We have published our review of UK aid for trade. We awarded an amber-red score and made five recommendations for the government. we expect the government’s response to be published in due course.
Trade is an important driver of economic growth, with the potential to contribute to poverty reduction in developing countries. However, gains from trade are rarely evenly distributed across the economy and changes to trading patterns can create winners and losers.
Since 2015, there has been a shift in the focus of UK aid towards trade and economic growth, referred to as ‘aid for trade’. The international development strategy 2022 emphasises the potential of trade to help countries grow their economies, raise incomes, create jobs and lift people out of poverty.
The UK’s objectives also include supporting developing countries to increase their exports and to trade more with the UK, thereby creating secondary benefits for UK businesses.
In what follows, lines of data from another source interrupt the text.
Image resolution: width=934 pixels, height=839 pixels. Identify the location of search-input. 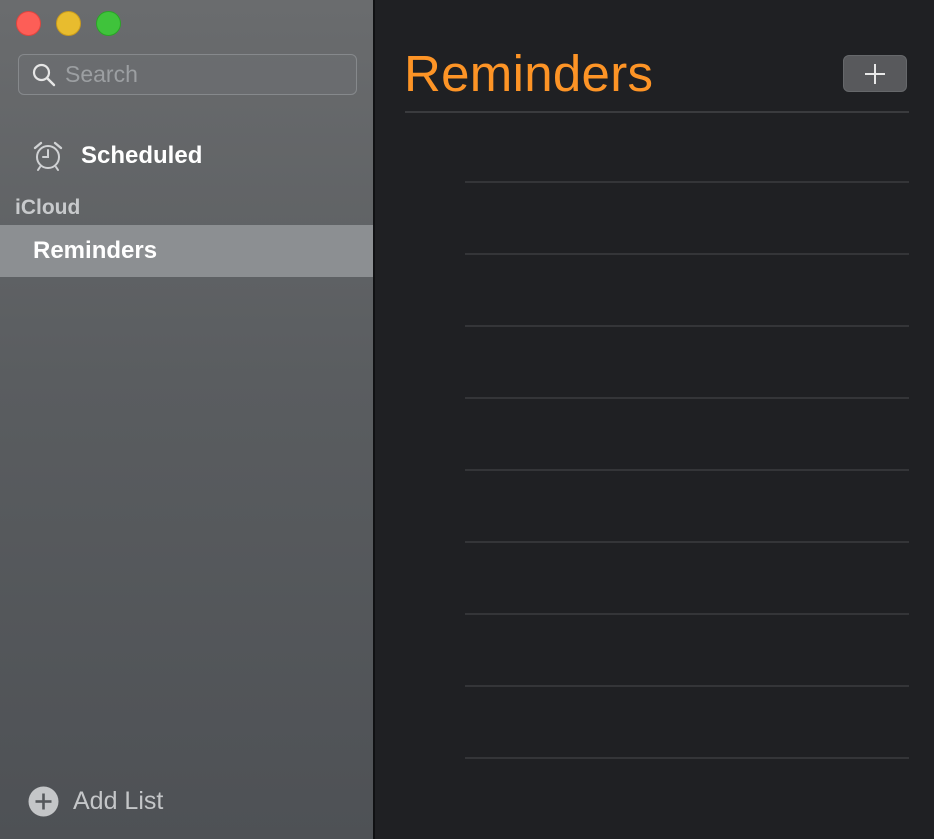
(195, 74).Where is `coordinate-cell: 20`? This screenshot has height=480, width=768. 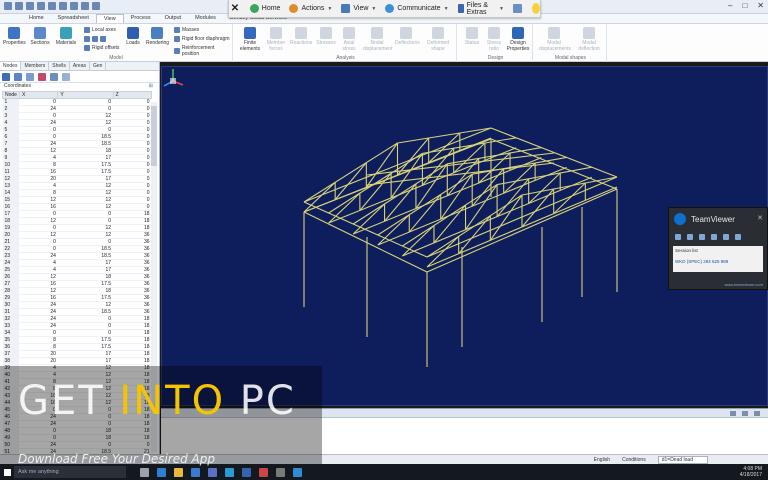
coordinate-cell: 20 is located at coordinates (38, 179).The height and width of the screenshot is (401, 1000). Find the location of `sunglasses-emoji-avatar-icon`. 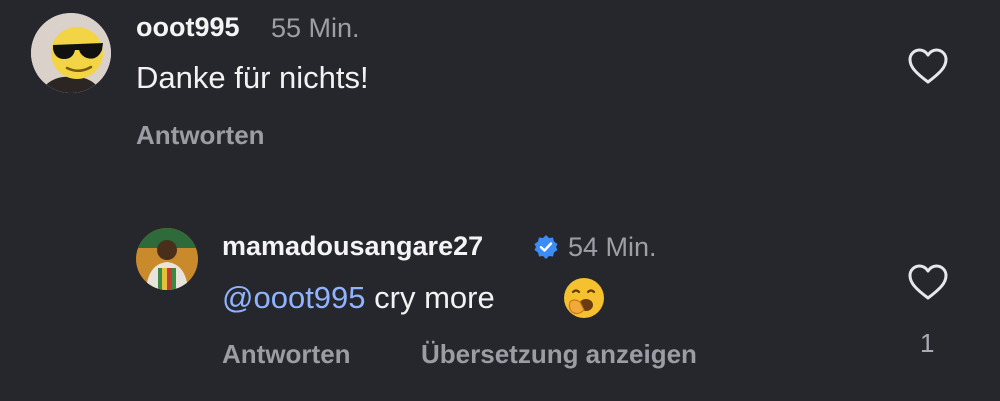

sunglasses-emoji-avatar-icon is located at coordinates (71, 53).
However, the UK remains committed to untied aid, as set out in the International Development Act 2002. This means that aid must not be offered on the condition that it be used to procure goods or services from the UK.
Over recent years, the changing aid and trade context, in the UK and globally, has affected the direction of aid for trade and the shape of the portfolio. This includes UK-specific factors such as aid budget reductions and Brexit, as well as global factors such as the COVID-19 pandemic, war in Ukraine and the rise in protectionism.
This review examines the relevance and effectiveness of UK aid for trade since 2015, assessing to what extent programmes address binding constraints to trade and promote poverty reduction and inclusion.